**RECORDS SUPPLIED**

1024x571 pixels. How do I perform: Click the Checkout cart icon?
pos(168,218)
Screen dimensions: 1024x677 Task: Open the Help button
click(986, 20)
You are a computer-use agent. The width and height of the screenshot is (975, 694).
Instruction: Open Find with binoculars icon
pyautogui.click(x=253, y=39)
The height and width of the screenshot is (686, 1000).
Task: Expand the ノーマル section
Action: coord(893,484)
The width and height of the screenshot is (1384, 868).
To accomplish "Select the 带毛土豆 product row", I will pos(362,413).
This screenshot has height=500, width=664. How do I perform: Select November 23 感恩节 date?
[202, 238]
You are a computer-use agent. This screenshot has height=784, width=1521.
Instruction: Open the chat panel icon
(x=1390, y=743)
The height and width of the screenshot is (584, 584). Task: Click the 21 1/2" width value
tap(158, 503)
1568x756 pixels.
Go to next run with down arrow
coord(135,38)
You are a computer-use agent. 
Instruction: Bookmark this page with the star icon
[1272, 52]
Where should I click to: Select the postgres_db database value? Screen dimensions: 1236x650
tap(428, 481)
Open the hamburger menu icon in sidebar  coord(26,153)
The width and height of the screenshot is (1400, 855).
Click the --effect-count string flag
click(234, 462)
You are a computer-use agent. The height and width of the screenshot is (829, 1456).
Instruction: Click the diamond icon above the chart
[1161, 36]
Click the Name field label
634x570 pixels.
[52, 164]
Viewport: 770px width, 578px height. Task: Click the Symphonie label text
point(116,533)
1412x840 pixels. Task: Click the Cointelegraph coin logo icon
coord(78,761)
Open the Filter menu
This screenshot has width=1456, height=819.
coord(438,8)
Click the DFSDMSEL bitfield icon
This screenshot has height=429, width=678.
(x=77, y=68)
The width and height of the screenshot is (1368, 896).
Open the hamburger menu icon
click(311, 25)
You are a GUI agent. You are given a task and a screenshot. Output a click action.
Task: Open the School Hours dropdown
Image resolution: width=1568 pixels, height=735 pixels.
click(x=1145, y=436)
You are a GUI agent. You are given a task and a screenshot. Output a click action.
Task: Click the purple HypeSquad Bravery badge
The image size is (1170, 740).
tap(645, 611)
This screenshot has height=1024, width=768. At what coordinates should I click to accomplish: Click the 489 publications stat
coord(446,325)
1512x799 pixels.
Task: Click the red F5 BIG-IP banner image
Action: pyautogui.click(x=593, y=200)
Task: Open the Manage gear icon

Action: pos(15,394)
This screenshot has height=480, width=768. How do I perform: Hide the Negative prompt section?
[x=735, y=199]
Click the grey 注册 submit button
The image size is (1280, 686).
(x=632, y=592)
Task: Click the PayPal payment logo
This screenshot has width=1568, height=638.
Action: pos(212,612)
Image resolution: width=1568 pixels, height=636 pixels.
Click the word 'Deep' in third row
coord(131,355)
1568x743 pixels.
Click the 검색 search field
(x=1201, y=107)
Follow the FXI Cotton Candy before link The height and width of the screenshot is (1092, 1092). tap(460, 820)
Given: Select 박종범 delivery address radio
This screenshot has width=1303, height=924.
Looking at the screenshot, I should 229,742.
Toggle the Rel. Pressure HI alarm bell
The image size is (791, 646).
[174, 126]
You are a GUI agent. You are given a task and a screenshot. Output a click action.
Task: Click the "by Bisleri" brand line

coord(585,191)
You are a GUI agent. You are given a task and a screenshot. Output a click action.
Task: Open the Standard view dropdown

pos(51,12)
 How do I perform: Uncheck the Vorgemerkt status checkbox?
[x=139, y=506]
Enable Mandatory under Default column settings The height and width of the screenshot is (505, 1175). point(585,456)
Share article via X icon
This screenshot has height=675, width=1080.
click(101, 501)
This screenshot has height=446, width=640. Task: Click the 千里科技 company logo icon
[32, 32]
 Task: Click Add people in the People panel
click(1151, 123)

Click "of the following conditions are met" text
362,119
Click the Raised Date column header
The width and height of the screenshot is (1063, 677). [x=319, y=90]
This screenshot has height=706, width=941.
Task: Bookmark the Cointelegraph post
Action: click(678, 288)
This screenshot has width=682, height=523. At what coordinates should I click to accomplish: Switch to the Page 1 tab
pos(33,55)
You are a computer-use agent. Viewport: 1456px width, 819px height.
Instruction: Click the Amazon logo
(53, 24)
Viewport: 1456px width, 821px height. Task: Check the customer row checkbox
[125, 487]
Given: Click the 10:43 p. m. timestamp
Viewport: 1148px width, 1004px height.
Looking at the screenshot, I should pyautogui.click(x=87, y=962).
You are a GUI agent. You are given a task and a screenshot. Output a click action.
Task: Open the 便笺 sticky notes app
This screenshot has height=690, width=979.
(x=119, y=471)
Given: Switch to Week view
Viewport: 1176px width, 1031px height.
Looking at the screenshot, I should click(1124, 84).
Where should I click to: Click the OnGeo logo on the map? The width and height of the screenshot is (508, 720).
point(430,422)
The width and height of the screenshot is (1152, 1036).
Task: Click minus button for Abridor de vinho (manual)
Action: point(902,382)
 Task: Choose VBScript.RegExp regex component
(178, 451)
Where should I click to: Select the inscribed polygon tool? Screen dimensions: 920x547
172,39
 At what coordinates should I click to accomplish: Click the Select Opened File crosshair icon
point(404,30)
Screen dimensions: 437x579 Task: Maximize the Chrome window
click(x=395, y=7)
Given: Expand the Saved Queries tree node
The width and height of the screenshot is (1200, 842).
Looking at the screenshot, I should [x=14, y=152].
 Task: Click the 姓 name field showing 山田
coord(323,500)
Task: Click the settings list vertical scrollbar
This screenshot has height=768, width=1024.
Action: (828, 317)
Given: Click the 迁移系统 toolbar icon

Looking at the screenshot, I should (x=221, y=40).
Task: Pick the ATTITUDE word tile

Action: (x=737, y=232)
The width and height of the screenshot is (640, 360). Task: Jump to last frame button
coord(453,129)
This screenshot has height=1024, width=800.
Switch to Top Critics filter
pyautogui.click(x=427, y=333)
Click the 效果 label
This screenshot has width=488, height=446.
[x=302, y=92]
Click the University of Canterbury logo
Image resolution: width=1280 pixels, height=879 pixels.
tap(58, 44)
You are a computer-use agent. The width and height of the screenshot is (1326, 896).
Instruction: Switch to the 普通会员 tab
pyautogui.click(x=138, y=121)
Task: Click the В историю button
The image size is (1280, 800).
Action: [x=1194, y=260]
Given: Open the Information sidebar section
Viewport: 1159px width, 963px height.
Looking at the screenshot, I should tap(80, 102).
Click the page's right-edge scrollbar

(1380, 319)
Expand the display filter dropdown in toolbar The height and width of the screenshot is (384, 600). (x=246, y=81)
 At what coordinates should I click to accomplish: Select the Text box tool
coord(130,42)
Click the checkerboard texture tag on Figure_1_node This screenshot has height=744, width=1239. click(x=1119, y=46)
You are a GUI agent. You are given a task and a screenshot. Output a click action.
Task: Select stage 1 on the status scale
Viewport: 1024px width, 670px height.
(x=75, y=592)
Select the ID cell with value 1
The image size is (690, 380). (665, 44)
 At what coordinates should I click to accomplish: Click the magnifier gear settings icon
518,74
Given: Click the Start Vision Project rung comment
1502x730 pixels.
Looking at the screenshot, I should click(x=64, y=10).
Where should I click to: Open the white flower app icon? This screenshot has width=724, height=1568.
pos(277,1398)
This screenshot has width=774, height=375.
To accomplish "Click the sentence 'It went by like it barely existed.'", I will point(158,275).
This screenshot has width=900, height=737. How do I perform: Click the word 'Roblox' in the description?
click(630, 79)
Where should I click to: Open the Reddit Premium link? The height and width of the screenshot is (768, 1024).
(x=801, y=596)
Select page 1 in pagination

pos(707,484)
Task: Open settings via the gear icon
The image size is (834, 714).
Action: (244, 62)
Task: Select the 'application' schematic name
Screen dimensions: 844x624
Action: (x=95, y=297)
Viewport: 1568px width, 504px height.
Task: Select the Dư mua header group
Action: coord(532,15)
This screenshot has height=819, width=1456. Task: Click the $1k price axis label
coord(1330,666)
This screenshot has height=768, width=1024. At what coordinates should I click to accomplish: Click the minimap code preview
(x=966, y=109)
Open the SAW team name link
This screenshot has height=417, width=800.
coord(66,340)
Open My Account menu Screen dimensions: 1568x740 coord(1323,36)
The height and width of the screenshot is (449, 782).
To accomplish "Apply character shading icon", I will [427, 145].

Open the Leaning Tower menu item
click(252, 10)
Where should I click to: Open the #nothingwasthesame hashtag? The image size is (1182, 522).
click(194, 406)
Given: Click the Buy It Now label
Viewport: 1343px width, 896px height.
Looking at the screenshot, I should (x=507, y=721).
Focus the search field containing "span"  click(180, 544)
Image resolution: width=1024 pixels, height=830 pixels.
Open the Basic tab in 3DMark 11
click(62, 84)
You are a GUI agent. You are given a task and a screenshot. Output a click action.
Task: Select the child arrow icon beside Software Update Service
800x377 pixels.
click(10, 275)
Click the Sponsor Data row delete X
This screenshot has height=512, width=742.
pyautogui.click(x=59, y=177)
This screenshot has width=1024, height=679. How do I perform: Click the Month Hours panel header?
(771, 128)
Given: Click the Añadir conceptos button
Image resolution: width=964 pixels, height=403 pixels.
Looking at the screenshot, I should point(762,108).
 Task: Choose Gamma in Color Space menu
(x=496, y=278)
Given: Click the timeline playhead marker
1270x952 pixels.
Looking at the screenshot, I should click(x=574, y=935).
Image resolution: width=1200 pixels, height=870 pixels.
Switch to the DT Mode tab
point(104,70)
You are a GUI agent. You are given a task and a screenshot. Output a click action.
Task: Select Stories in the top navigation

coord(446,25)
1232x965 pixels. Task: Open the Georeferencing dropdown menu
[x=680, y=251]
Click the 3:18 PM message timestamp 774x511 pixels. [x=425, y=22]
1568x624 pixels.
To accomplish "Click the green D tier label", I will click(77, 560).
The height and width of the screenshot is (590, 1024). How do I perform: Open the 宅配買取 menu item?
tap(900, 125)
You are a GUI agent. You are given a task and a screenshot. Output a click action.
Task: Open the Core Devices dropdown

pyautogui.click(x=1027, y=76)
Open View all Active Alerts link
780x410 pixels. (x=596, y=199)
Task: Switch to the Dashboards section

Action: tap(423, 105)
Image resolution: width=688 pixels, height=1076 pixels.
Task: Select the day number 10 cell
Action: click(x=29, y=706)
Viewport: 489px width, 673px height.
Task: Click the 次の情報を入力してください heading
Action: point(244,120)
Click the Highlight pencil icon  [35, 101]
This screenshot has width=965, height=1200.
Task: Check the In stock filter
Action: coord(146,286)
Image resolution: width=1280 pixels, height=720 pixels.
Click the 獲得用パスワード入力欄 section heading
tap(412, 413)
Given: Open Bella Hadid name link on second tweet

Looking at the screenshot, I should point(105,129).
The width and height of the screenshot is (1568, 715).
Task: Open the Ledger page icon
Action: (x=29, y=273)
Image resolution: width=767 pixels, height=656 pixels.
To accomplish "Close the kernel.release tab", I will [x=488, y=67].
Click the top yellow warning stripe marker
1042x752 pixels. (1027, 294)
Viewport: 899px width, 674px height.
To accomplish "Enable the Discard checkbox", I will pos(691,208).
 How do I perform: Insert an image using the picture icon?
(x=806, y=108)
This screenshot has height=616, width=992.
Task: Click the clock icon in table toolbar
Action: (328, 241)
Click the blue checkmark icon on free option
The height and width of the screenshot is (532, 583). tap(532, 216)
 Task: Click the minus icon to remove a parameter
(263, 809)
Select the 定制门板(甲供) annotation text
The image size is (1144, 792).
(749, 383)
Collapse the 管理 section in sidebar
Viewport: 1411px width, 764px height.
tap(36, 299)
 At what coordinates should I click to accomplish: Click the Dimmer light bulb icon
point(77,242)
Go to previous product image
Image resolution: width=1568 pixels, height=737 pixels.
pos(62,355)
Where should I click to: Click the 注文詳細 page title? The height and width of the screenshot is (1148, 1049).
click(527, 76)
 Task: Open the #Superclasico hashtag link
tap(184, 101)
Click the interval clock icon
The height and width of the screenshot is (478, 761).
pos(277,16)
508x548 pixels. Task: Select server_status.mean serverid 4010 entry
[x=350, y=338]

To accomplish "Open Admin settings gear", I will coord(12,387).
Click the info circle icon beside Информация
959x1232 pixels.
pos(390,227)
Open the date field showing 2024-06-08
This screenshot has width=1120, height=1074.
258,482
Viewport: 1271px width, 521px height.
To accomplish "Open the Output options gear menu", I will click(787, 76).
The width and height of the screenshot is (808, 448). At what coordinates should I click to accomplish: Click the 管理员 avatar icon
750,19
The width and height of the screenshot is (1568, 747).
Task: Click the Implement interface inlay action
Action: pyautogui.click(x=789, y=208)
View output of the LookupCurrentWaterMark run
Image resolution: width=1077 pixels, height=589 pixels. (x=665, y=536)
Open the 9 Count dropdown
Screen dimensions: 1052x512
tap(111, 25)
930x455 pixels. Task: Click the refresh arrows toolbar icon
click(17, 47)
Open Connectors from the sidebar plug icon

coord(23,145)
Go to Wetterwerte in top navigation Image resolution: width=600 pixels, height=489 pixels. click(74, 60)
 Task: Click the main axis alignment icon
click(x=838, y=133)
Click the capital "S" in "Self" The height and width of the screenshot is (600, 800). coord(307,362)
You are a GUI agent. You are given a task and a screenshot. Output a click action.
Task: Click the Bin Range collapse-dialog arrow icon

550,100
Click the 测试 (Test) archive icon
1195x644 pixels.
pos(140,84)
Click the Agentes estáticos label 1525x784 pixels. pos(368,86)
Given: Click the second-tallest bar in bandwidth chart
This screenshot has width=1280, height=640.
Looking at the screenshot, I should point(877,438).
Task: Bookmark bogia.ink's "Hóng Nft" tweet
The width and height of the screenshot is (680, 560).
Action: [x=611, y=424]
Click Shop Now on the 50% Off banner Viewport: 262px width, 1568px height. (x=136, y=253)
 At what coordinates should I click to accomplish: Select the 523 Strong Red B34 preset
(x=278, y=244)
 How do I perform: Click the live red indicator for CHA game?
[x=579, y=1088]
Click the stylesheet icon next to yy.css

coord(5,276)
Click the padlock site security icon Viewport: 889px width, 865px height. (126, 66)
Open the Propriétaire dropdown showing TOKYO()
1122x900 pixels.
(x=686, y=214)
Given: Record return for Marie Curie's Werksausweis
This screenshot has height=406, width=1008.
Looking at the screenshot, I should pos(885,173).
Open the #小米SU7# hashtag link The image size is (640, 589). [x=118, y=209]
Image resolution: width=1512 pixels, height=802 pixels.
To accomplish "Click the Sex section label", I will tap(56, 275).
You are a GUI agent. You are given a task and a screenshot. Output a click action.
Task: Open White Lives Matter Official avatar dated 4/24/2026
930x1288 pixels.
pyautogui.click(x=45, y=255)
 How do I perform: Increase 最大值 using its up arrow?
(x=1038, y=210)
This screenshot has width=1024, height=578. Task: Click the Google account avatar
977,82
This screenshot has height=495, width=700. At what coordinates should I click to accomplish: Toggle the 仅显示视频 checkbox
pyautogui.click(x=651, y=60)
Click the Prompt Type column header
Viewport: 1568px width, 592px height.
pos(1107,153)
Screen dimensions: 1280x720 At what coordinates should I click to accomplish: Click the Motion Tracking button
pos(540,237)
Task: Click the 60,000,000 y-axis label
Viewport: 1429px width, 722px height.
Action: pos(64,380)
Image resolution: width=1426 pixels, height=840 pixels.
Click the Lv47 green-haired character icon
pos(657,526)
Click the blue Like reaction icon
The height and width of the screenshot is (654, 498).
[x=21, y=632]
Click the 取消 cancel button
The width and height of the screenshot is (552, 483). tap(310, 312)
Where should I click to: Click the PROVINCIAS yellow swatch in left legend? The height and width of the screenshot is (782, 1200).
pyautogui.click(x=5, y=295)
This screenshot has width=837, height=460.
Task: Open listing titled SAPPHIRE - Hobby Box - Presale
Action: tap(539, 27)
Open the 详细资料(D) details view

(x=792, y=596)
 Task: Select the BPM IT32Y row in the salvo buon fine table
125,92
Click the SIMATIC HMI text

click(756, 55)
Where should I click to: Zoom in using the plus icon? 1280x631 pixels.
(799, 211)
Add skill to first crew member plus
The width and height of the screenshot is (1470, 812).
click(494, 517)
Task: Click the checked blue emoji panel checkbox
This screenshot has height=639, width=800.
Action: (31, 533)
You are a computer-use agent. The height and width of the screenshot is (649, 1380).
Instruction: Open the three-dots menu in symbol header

**WHAT THE EXERCISE ASKS**
When a line in the data above contains the string "computer", copy that line.

**SOLVED EXERCISE**
You are a computer-use agent. The width and height of the screenshot is (975, 694).
You are a computer-use agent. This screenshot has height=784, width=1521.
You are a computer-use agent. 
You are a computer-use agent. The height and width of the screenshot is (829, 1456).
You are a computer-use agent. Viewport: 1456px width, 819px height.
You are a computer-use agent. The width and height of the screenshot is (1326, 896).
You are a computer-use agent. The height and width of the screenshot is (649, 1380).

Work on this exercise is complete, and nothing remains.